— START —

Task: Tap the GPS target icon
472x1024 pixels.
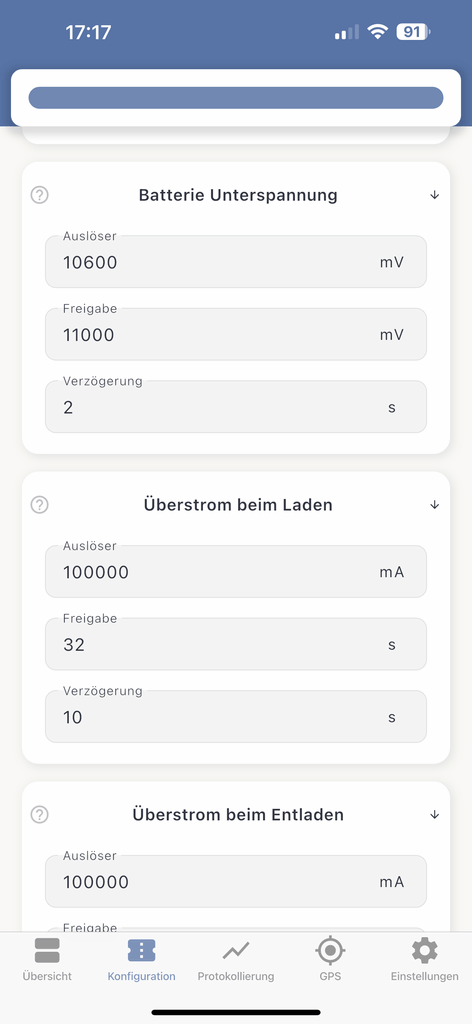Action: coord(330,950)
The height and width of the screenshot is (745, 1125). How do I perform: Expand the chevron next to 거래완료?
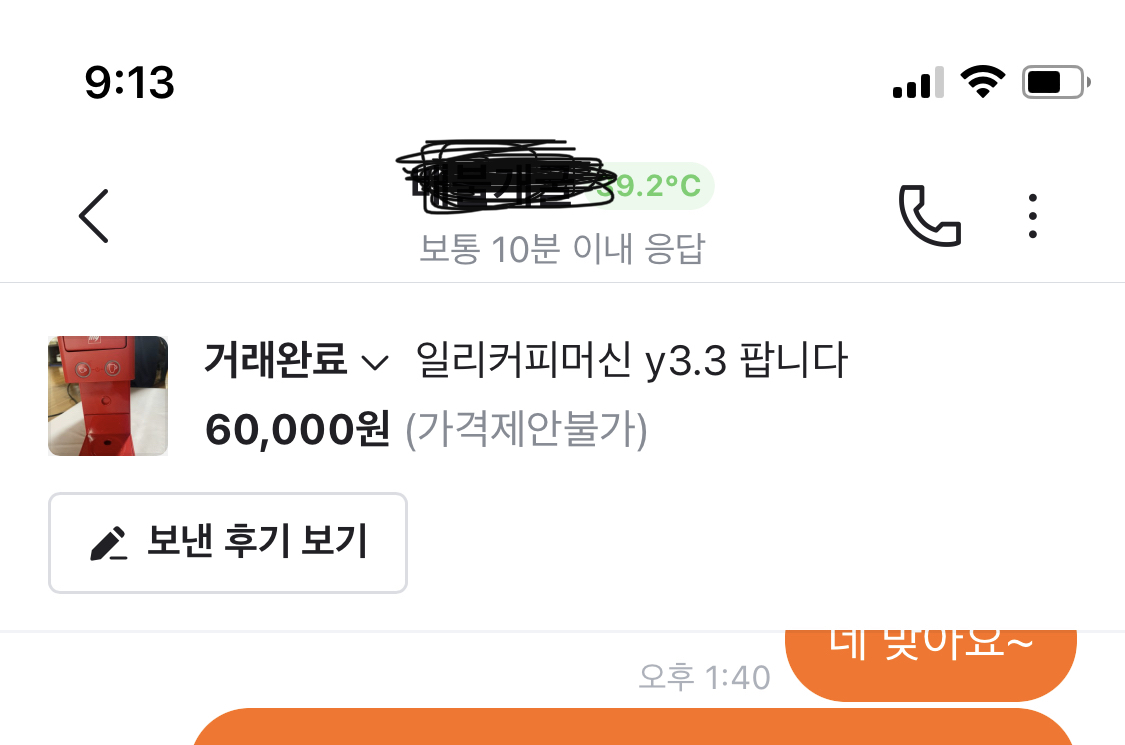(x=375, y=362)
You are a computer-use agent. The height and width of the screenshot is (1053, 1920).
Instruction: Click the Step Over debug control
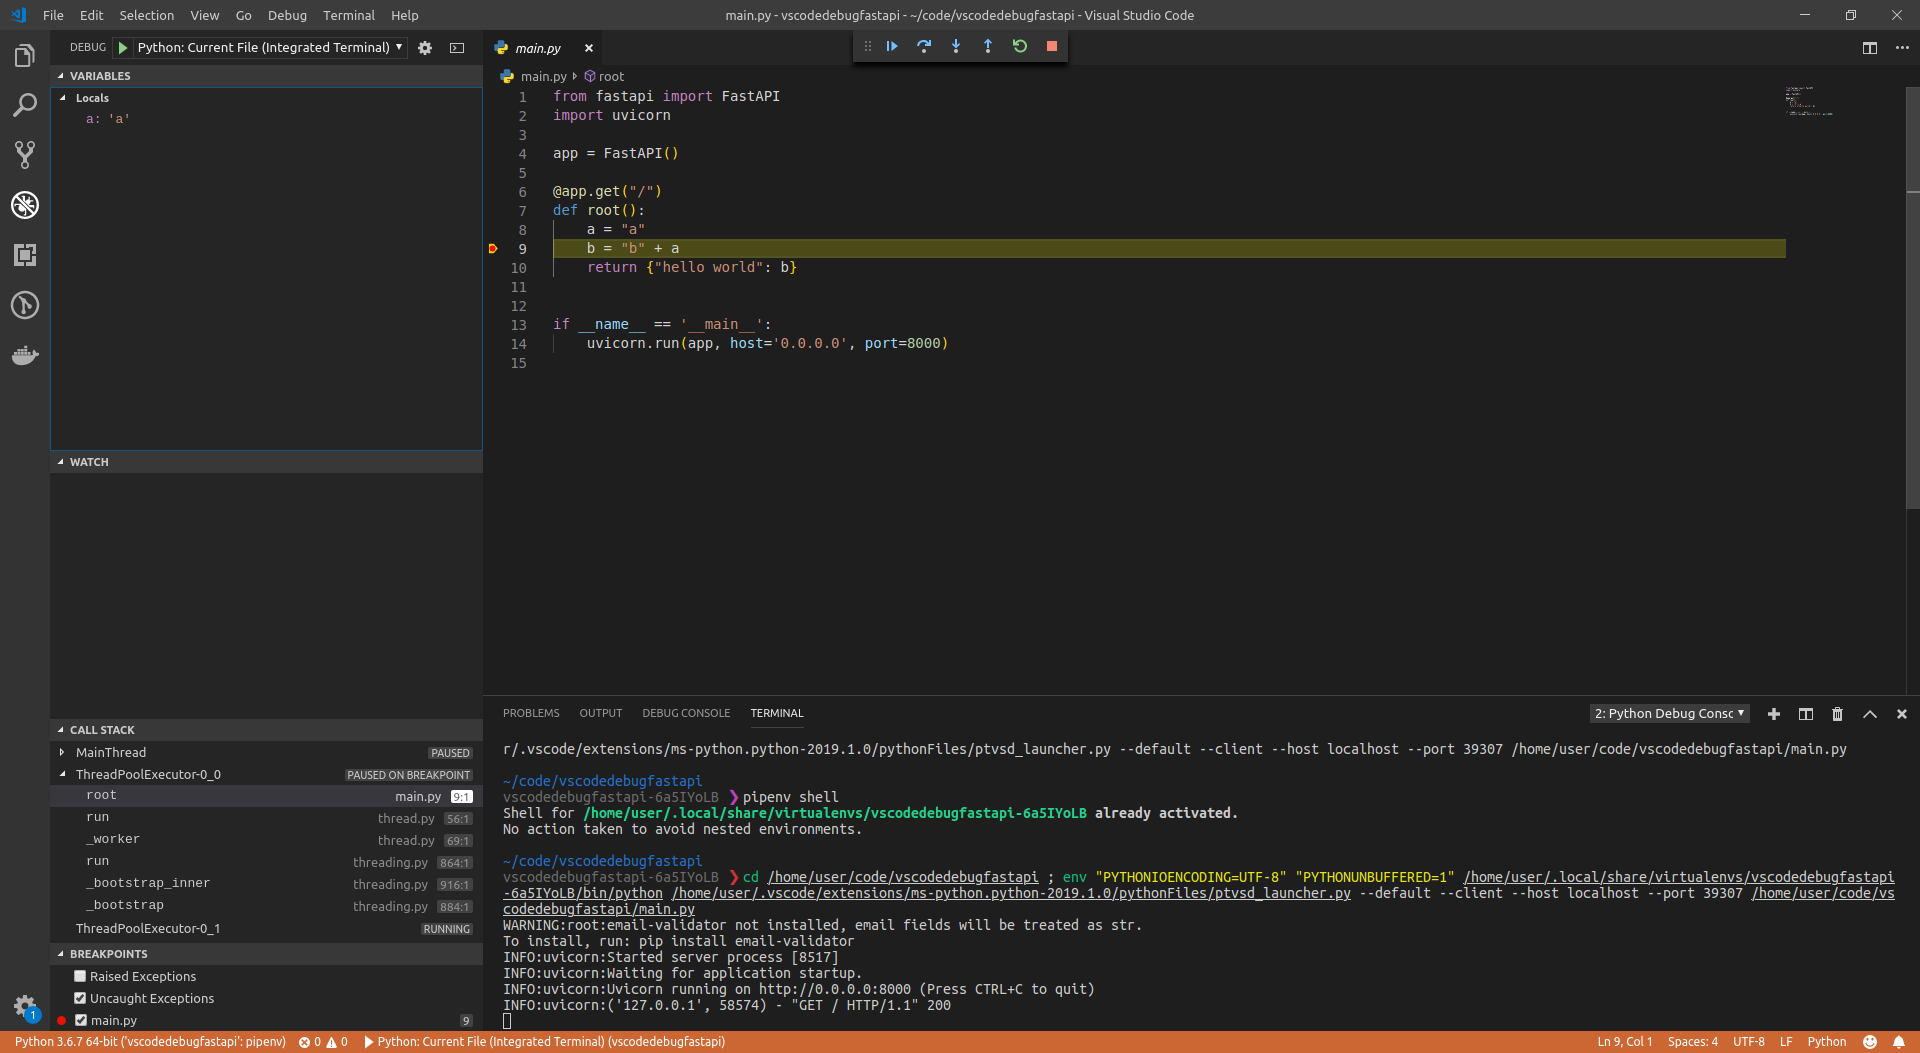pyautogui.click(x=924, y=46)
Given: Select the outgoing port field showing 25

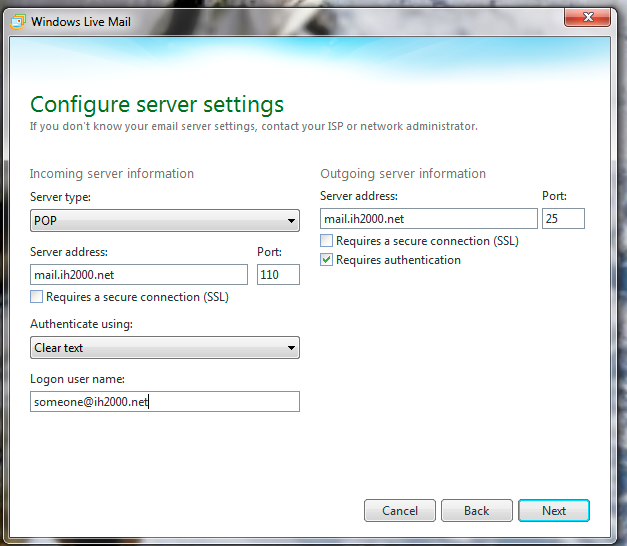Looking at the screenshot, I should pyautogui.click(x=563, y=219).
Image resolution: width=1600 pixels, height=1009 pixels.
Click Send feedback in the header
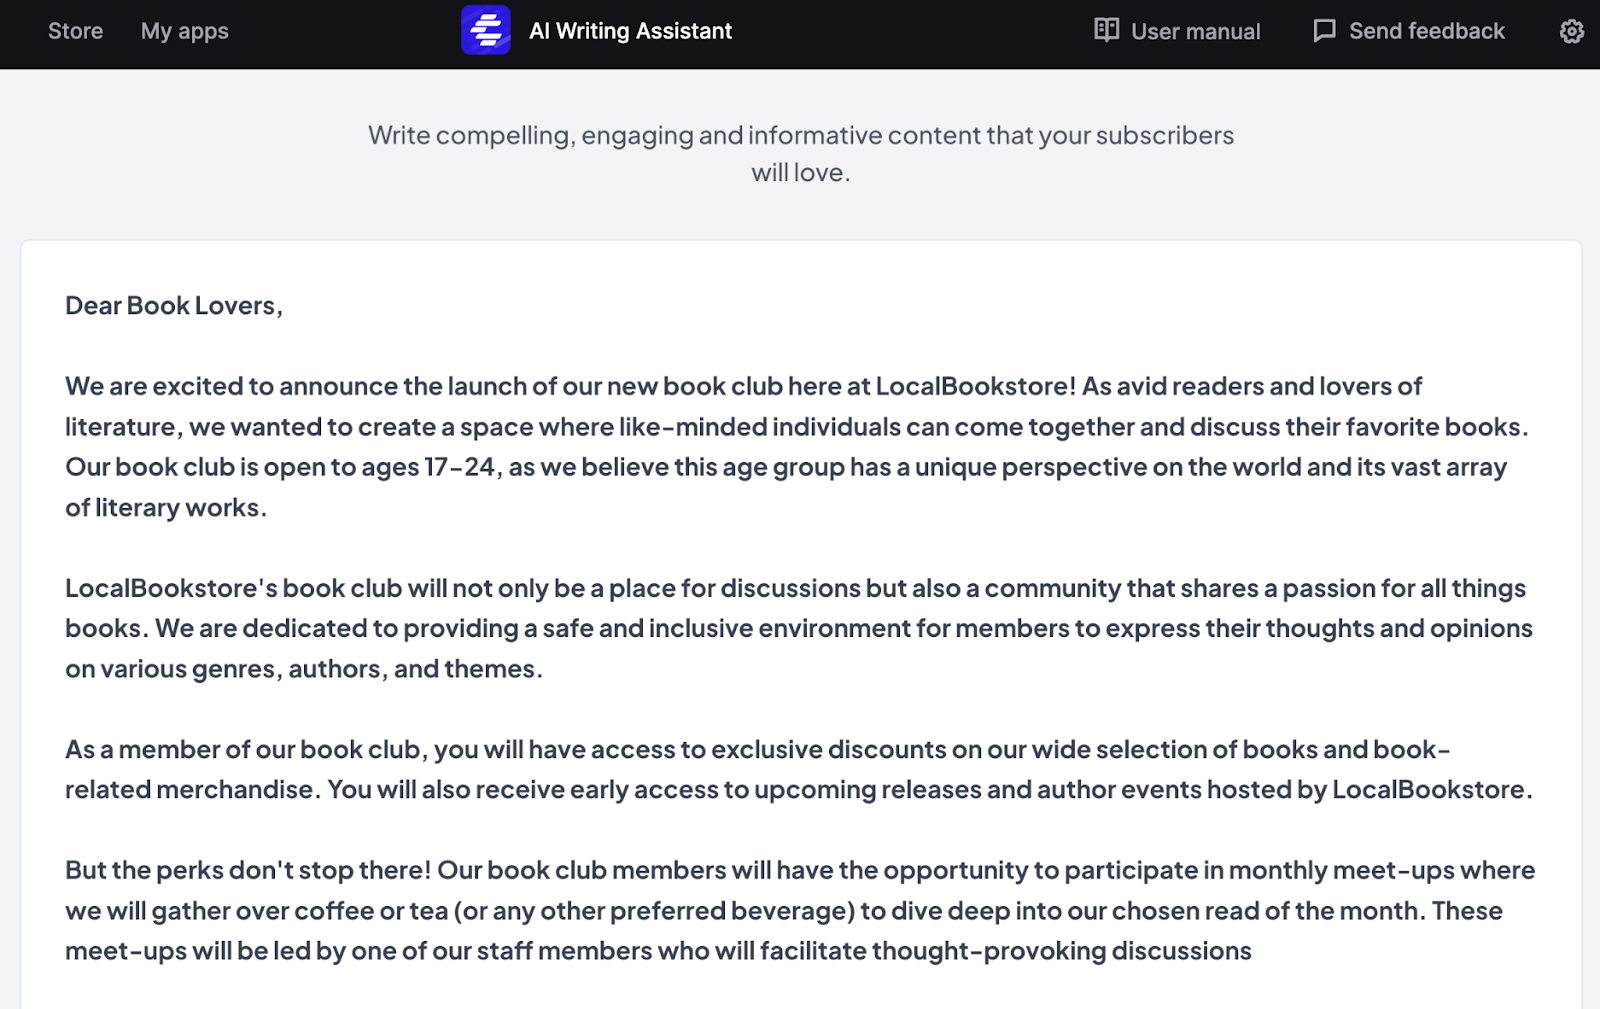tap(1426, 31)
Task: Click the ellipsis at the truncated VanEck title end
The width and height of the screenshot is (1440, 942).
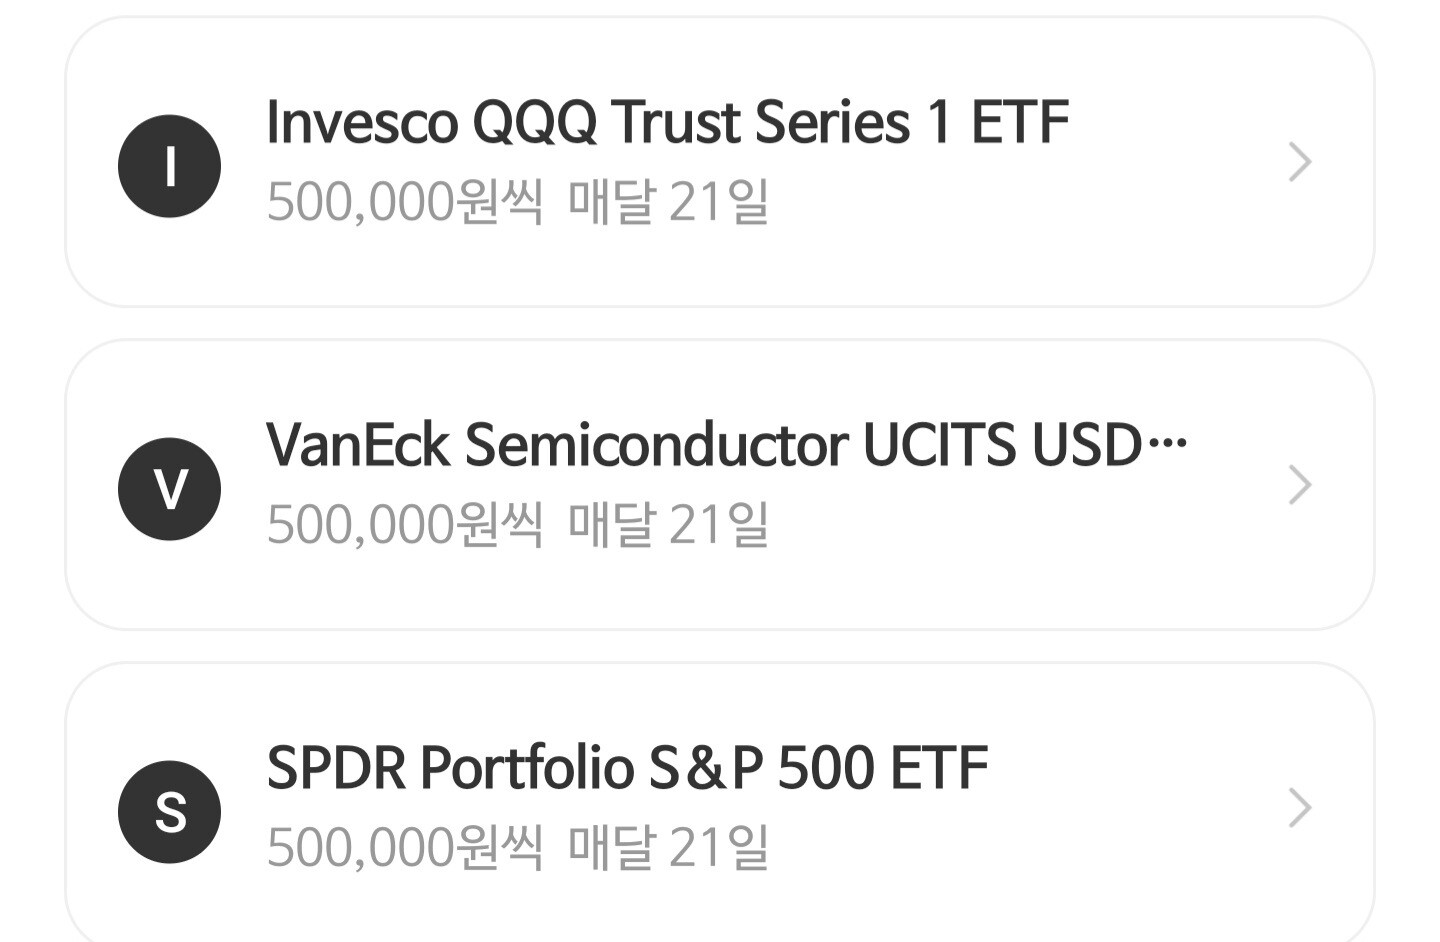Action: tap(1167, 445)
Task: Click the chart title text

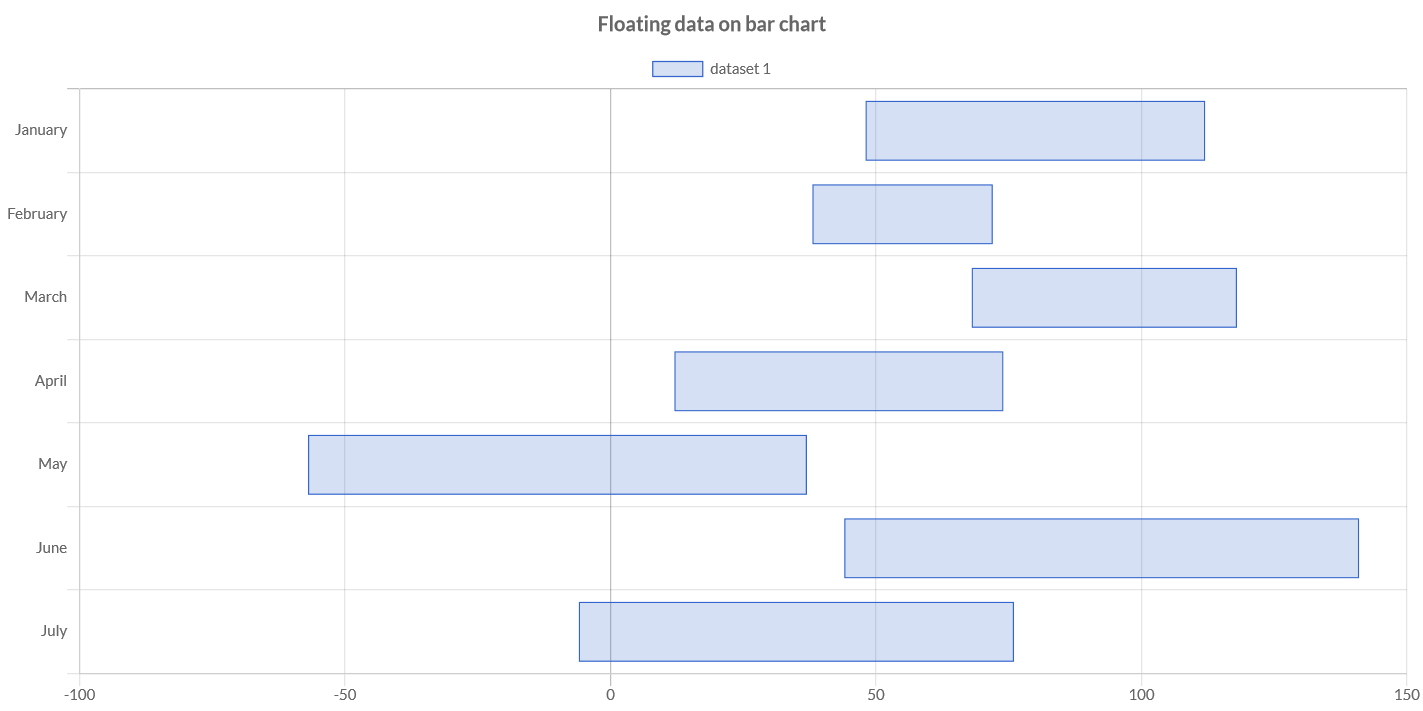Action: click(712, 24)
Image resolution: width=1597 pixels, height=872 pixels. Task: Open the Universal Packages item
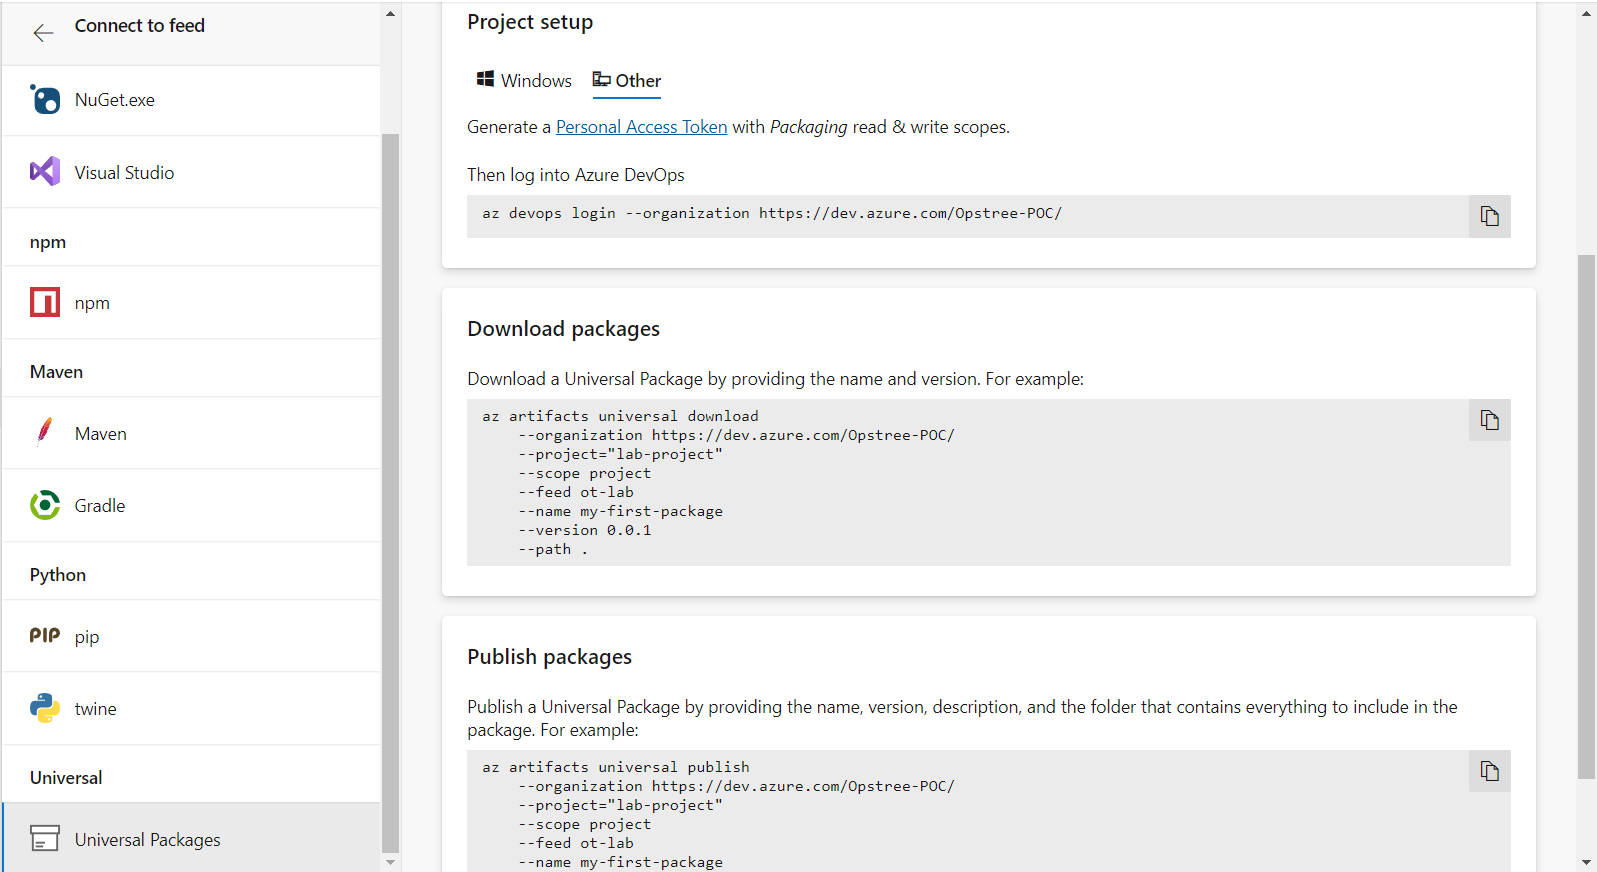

— END —

■ Do this
Reproduce every record above, replacing each "Task" with "Goal" and keeping everything else the same. Leave the pictures out.

■ Response for this exercise
Goal: Tap the GPS target icon
472x1024 pixels.
Action: coord(330,950)
The height and width of the screenshot is (745, 1125). How do I perform: Expand the chevron next to 거래완료?
(x=375, y=362)
You are a computer-use agent. The height and width of the screenshot is (1053, 1920).
Instruction: Click the Step Over debug control
pyautogui.click(x=924, y=46)
Given: Select the outgoing port field showing 25

Looking at the screenshot, I should pyautogui.click(x=563, y=219).
Image resolution: width=1600 pixels, height=1009 pixels.
Click Send feedback in the header
tap(1426, 31)
Goal: Click the ellipsis at the truncated VanEck title end
The width and height of the screenshot is (1440, 942).
Action: tap(1167, 445)
Goal: Click the chart title text

Action: click(712, 24)
Image resolution: width=1597 pixels, height=872 pixels. Goal: Open the Universal Packages item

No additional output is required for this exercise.